The potential for a second Brexit referendum relies on businesses
Brexit is bad for business. Brexit is good for business. There is no clear consensus on the British Parliament possibly holding a second referendum on leaving the European Union later this year, but both sides of the argument present solid evidence for their case.
Holding a second referendum affects business in a negative way due to the uncertainty it causes.
“Business likes certainty and I can’t see how discussion of a second referendum helps create that certainty when the negotiations are not even concluded,” Miles Celic, CEO of finance industry’s lobby group TheCityUK said.
A second referendum could possibly reverse all the planning both the government and private companies have prepared since the first referendum. As Paul Hardy, the Brexit director at DLA Piper Global Law Firm, said, “Those who have spent a lot of money on it are ready to deal with it.”
On the flip side, some argue that the original Brexit was bad for business, so a second referendum that may reverse it will, in the long run, be beneficial for businesses in the United Kingdom. The forecast for the British economy two years after Brexit is predicted to be the second worst performing in Europe, only ahead of Italy, according to the International Monetary Fund in its World Economic Outlook.
Furthermore, according to Consensus Forecasts, British annual growth is now projected to fall 0.5 percent relative to earlier projections.

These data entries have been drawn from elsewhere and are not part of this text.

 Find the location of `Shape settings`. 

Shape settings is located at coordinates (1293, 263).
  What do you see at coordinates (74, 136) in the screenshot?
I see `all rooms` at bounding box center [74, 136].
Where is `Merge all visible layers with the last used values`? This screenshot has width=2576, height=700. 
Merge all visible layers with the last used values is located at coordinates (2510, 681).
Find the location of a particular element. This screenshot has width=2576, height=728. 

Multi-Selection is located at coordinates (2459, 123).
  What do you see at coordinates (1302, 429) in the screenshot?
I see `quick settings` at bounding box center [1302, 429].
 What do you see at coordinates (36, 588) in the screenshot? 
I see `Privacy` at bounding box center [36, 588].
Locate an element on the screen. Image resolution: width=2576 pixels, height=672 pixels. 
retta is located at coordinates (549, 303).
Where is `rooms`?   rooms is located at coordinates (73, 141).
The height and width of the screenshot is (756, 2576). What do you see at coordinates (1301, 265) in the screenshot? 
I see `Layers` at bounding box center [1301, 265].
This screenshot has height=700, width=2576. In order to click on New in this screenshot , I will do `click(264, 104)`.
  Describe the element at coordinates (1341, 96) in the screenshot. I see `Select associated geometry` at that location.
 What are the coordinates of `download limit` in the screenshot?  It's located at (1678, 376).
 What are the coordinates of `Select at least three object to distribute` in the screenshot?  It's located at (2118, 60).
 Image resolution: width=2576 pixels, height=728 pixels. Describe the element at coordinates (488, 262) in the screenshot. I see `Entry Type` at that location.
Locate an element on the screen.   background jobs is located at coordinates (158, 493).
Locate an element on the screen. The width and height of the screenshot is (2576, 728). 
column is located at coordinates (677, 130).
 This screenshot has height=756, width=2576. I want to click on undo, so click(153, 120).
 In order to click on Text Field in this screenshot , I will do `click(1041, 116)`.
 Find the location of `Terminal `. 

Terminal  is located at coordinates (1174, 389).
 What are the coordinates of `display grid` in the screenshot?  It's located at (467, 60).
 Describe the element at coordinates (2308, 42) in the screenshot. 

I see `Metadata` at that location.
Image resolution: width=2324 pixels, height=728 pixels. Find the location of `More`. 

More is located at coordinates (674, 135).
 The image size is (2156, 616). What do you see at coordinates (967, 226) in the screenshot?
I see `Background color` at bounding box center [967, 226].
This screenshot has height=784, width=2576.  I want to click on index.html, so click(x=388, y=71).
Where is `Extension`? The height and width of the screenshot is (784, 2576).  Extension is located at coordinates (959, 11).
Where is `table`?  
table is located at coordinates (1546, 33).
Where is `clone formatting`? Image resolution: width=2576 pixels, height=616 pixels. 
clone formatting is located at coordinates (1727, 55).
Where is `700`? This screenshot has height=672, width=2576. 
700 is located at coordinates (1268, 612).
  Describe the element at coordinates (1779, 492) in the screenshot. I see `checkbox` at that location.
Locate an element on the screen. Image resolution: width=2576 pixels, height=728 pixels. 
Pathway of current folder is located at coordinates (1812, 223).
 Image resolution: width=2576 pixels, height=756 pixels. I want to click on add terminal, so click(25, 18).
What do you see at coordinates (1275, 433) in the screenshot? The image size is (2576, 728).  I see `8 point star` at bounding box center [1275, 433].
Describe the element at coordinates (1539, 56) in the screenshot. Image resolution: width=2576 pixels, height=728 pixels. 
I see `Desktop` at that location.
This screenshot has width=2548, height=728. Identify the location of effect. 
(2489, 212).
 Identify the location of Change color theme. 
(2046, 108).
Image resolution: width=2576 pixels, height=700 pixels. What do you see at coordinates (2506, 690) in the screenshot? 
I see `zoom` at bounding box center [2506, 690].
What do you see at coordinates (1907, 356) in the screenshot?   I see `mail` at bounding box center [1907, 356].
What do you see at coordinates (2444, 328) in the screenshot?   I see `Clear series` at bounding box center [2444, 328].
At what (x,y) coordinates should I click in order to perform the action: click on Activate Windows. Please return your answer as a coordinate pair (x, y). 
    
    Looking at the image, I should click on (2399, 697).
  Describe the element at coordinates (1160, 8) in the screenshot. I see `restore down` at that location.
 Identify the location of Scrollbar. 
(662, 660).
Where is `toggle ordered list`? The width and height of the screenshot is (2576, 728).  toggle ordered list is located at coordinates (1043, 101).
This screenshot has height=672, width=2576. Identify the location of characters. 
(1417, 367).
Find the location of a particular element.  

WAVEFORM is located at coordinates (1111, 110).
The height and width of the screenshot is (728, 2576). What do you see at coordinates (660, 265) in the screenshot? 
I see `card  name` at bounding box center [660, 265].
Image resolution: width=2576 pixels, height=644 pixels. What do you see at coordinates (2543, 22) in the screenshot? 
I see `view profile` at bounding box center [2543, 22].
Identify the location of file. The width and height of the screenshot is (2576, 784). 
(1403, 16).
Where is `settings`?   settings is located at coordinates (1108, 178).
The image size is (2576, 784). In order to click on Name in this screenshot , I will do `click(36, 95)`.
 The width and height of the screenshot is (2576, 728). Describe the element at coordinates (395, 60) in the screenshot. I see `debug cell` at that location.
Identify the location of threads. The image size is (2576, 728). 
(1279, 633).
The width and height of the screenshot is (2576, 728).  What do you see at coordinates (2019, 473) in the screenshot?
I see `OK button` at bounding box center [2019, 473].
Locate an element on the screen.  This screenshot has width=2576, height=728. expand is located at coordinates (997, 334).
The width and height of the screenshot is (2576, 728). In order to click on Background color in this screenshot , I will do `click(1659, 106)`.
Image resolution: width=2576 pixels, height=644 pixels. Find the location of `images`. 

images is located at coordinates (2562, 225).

From a political perspective, Martin Wolf articulated in an article for The Financial Times that the new variable introduced to the post-Brexit era is the election of President Donald Trump and his “America First” policies, stating, “The mutation of the US, under the banner of ‘America First,’” makes the strategic position of Europe as a whole (of which the UK is — and always will be — a part), far more fragile.”
The United Kingdom may have a special relationship with America, but it now lacks the powerful economic engine of the EU to strengthen its bargaining power with Trump’s America.
Both sides of the debate have rational arguments for either upholding the first referendum or holding a second one. The greatest underlying issue that the original Brexit referendum laid bare is that the British electorate is split down the middle for a future closer to or further away from the EU.
Wolf made an interesting point when he stated that, “The reasons Labour leader Jeremy Corbyn is against the EU — that it is a capitalist plot — are the opposite of those on the Tory right — that it is a socialist one.”
If a second referendum were to take place, not only would a large segment of the British business community be up in arms, but those who voted in favor of Brexit would also be upset. Even though a future far removed from these hostile debates within the business community and the society at large may prove more economically prosperous, a large segment of the British people would see the move as an affront to their democratic wishes.
In either scenario, the future of the British economy seems in peril.